__Problem description__
Exact repetition, please: start with the line where "This screenshot has height=543, width=1263." appears and stop after the final line of the records.

Collected data entries:
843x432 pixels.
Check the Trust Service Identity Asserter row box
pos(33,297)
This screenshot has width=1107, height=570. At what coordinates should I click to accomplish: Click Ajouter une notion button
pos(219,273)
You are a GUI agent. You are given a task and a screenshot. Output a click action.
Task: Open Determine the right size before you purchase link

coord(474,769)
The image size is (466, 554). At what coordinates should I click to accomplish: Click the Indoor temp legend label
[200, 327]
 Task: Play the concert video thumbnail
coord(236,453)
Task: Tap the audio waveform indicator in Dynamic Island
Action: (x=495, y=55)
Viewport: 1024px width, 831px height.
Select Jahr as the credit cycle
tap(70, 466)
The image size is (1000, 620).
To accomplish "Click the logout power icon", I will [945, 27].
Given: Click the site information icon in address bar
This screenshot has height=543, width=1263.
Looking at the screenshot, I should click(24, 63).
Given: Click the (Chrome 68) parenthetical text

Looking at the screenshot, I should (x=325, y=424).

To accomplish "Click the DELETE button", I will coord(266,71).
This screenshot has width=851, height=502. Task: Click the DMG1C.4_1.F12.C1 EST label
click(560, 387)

__Result for this exercise__
This screenshot has height=543, width=1263.
Looking at the screenshot, I should click(24, 63).
Given: Click the (Chrome 68) parenthetical text

Looking at the screenshot, I should (x=325, y=424).

To accomplish "Click the DELETE button", I will coord(266,71).
This screenshot has width=851, height=502. Task: Click the DMG1C.4_1.F12.C1 EST label
click(560, 387)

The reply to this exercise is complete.